This exercise calls for a copy of every line in the listing below that carries the word "resolution".

==================================================

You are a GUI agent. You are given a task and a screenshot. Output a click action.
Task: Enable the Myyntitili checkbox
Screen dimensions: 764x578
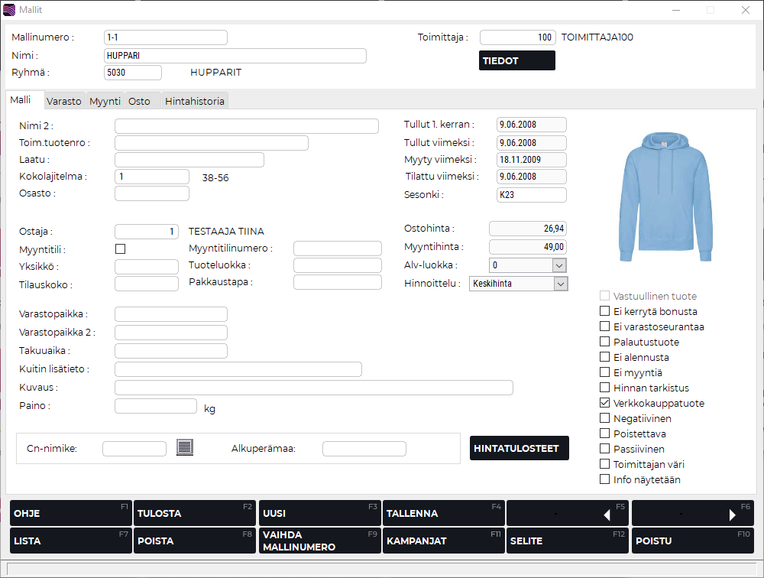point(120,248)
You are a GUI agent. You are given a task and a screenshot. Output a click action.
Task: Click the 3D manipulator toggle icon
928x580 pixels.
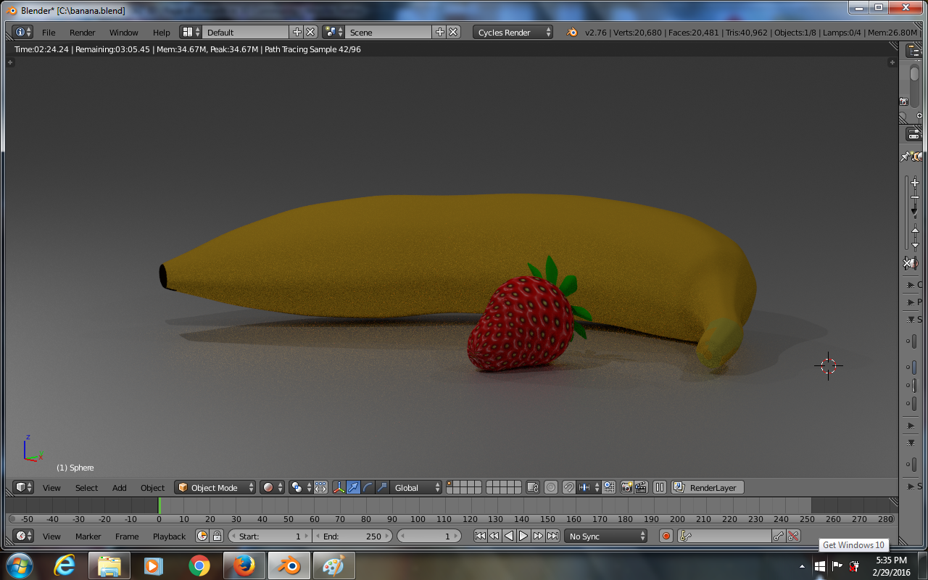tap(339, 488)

==================================================

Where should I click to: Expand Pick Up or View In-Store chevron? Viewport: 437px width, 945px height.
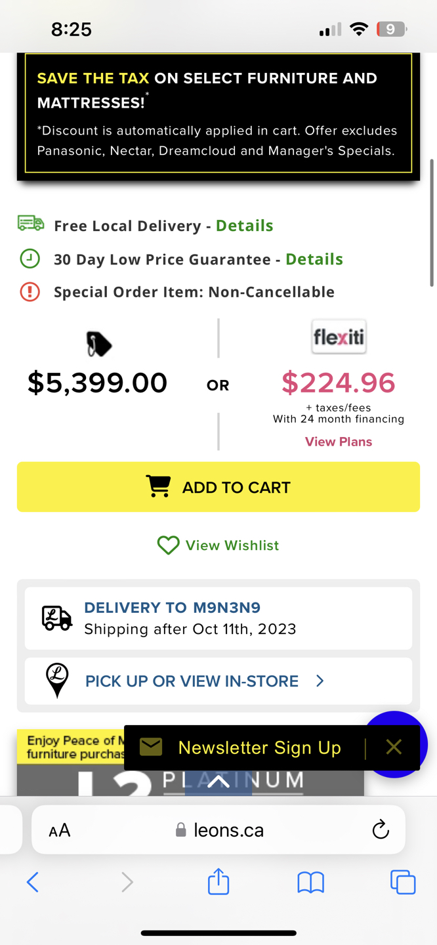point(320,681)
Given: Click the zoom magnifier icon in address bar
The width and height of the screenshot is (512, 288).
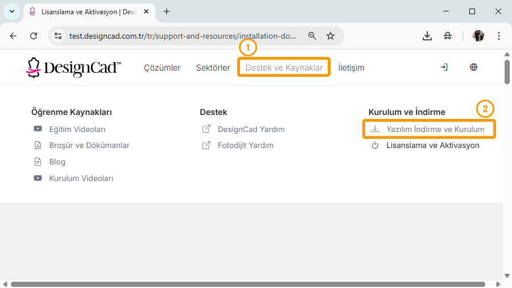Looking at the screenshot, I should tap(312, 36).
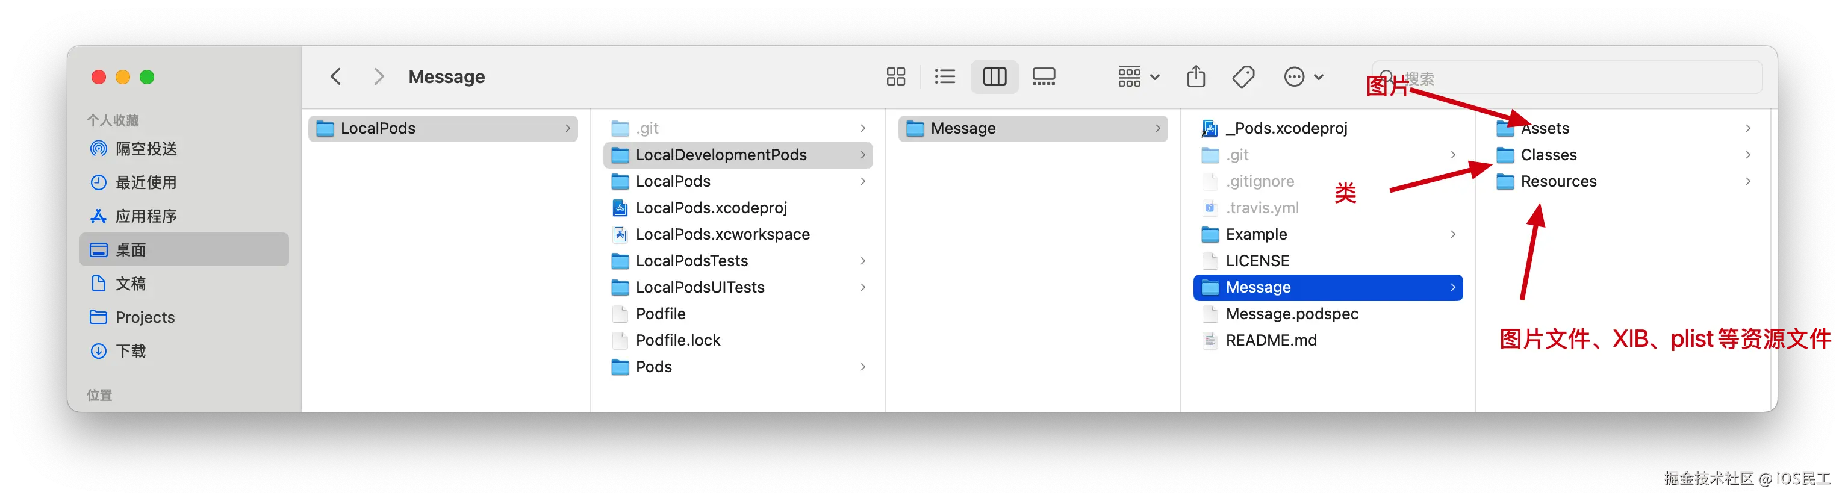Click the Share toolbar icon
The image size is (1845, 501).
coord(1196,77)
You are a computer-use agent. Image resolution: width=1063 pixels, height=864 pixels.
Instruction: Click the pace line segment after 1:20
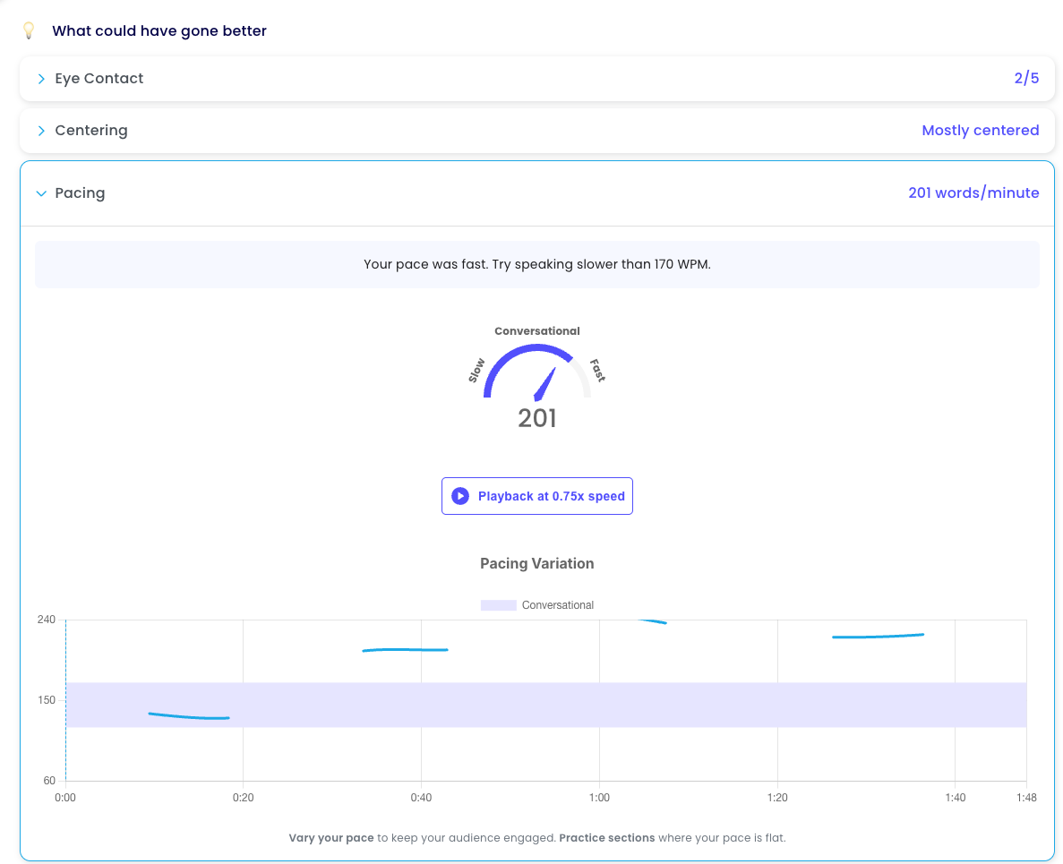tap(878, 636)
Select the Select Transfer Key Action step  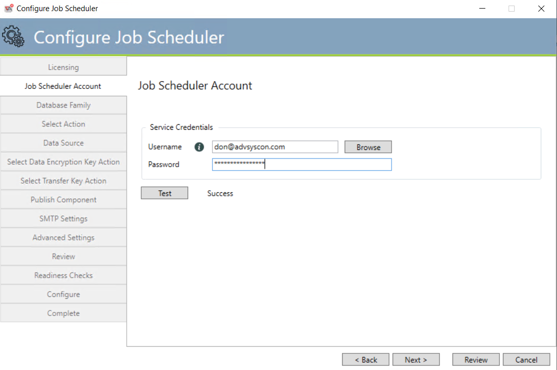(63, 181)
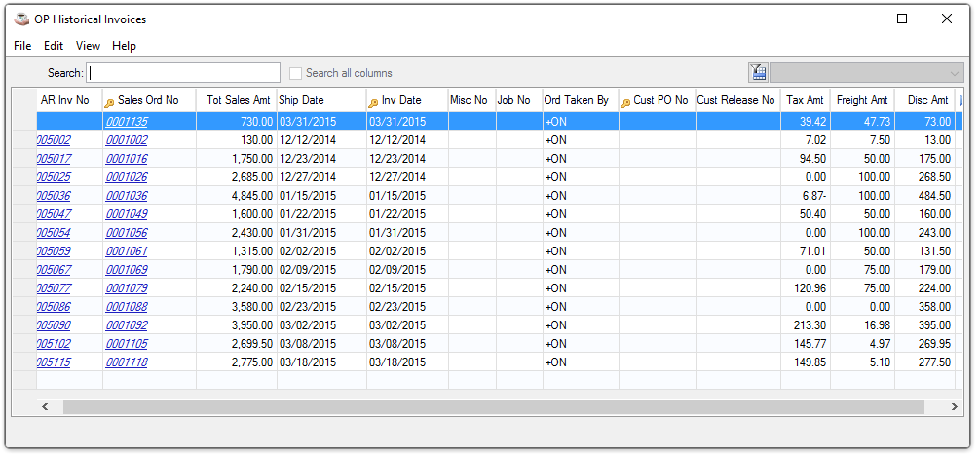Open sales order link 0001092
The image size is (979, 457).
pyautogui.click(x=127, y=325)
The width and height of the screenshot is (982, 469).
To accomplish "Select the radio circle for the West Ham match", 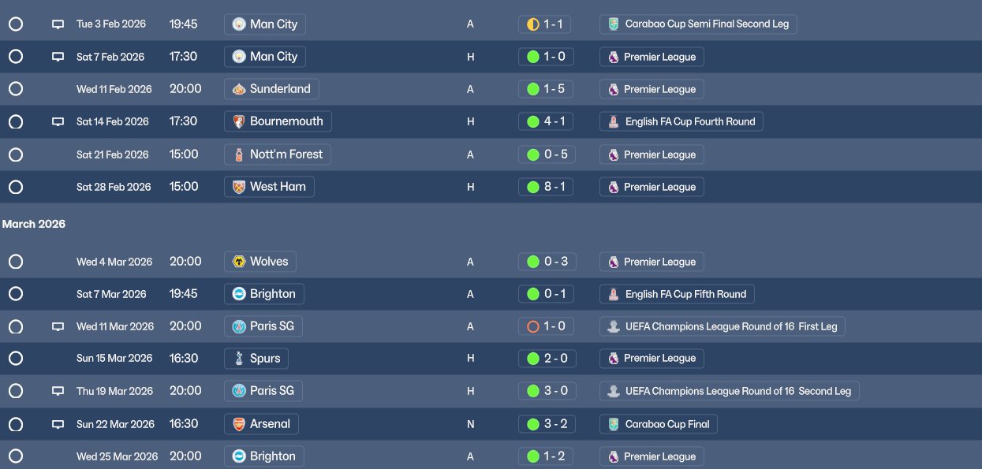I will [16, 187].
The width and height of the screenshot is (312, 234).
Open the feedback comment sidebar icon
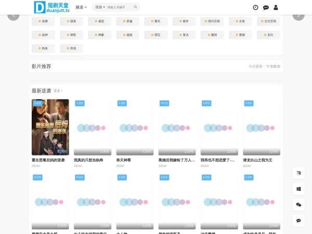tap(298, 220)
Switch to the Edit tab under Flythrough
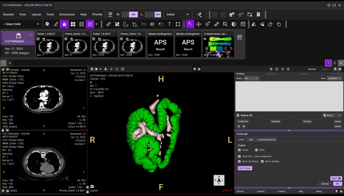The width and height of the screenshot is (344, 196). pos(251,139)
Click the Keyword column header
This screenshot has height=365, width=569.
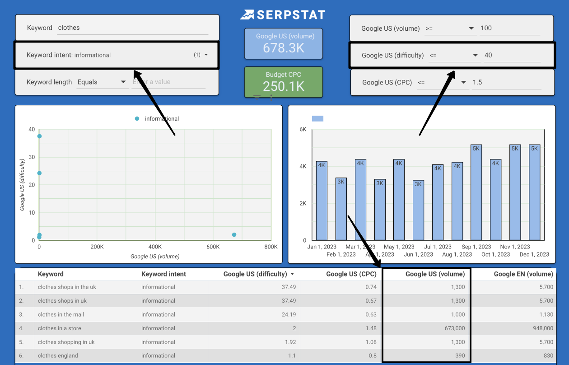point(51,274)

==================================================

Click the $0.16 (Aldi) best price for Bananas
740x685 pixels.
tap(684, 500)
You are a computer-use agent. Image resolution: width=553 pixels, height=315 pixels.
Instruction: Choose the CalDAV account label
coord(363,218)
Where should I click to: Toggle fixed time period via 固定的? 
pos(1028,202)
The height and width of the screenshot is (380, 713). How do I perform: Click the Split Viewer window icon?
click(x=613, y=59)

==================================================

• _Exercise result_
You are a computer-use agent. Image resolution: width=1063 pixels, height=864 pixels.
You are a computer-use agent. Image resolution: width=553 pixels, height=315 pixels.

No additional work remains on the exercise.